人の知の尽きるところに天があり、この天道に従って行くときに人知は自然と明らかになるのである。暗くかすかで言葉を越えた自然の中にこそ万物を運行させる働きがあり、原始の状態においてすでに彼我の対立がある。
このように考えれば、人知によって物の理を解したといっても、それは理解せぬと同じであり、人知によって知ったといっても実は知らないと同じである。自己の知を忘れて、不知の立場に至ってこそ真に知るという事になるのである。道は有限でもなければ、無限でもなく、有無の限界を超えたものである。
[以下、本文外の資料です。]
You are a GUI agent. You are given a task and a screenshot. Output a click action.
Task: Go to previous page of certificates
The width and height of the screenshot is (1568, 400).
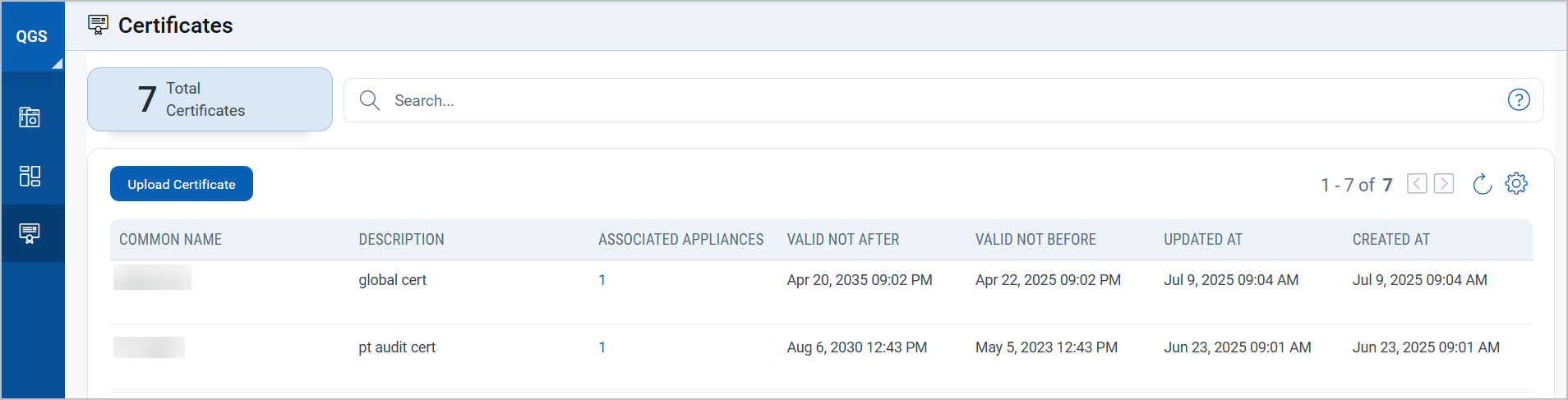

全てのものは錯乱した状態にありながら、その中にはそれぞれの実理があり、それは古今を通じて変わらないものであり、それぞれ分を尽くして欠けることの無いものである。
かく考えれば、天地には一大法則が行われているといわなければならない。人々は何故にこのことを問いただす事もせず、いたずらに惑っているのかであるか。上に述べた不惑の実理によってこの惑いの心を解きほぐし、不惑の境地に復帰したならば、一切の惑いを超越した最高の心経を得るに至るのであろうものを。